Ship Features First, Build AI Infrastructure Later
The biggest engineering mistake I see at seed-stage AI startups: building shared infrastructure before shipping a single AI feature to users.
Teams spend months assembling orchestration frameworks, custom evaluation pipelines, and elaborate model-serving infrastructure. Meanwhile, no user has touched the product. The infrastructure is technically sound and answers a question nobody has asked yet.

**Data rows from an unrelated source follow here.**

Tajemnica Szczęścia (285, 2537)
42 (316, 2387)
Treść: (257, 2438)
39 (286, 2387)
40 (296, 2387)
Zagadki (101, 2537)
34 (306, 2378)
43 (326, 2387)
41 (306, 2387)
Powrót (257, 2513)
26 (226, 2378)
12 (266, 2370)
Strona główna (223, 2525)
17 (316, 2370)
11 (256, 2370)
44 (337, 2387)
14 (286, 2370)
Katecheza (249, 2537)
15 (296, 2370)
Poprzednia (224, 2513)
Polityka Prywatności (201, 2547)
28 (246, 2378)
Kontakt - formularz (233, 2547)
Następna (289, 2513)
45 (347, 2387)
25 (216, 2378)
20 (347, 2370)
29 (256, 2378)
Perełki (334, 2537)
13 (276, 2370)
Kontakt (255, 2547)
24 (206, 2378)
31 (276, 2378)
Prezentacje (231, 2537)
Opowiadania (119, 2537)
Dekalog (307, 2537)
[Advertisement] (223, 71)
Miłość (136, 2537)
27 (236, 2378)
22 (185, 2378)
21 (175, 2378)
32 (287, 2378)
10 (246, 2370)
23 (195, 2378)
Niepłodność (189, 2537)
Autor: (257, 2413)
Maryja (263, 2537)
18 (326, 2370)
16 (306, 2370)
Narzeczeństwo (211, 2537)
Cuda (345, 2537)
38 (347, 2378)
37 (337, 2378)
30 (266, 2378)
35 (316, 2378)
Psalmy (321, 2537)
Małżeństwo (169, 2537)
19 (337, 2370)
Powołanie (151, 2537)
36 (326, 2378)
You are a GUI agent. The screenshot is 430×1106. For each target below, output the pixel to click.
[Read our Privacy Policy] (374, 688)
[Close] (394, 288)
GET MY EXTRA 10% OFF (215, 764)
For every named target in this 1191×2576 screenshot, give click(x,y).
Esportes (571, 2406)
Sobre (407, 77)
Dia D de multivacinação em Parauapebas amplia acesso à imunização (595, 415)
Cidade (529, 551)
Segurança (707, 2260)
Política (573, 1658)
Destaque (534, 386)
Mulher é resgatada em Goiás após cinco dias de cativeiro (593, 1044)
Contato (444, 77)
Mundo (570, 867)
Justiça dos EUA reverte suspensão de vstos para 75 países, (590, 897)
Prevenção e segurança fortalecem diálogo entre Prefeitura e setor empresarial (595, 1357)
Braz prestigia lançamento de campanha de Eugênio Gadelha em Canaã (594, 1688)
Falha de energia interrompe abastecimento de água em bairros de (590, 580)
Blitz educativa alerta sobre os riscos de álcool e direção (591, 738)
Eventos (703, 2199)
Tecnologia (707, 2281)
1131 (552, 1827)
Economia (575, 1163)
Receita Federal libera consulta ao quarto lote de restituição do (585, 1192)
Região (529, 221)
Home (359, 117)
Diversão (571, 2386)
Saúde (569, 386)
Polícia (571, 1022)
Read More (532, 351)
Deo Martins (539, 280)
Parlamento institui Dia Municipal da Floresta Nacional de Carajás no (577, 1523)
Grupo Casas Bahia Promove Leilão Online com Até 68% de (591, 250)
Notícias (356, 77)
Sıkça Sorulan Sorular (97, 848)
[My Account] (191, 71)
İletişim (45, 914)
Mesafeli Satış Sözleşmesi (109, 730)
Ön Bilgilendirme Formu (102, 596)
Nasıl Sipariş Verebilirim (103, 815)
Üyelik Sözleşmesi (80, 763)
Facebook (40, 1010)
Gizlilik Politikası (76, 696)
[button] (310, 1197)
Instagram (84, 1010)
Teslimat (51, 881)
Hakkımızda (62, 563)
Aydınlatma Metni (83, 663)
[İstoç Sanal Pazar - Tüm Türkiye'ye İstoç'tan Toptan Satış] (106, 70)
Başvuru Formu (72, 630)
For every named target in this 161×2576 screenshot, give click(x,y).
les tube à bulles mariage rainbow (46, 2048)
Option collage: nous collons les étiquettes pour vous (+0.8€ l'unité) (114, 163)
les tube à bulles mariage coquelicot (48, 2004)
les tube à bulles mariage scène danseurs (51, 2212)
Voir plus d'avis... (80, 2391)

The rule is simple: build the differentiator, buy the commodity. Your retrieval logic, your prompt architecture, your domain-specific evaluation dataset — those are worth building. Your vector database, your LLM API wrapper, your CI/CD pipeline — buy those. They’re solved problems.
I’ve taken over projects where teams spent three to four months building the wrong architecture because they confused infrastructure work with product work. A custom feature flag system, a bespoke model gateway, an internal eval dashboard — all built before a single user tried the core AI feature. When users finally did, they found a workflow problem in the first hour that would have survived another year of platform building.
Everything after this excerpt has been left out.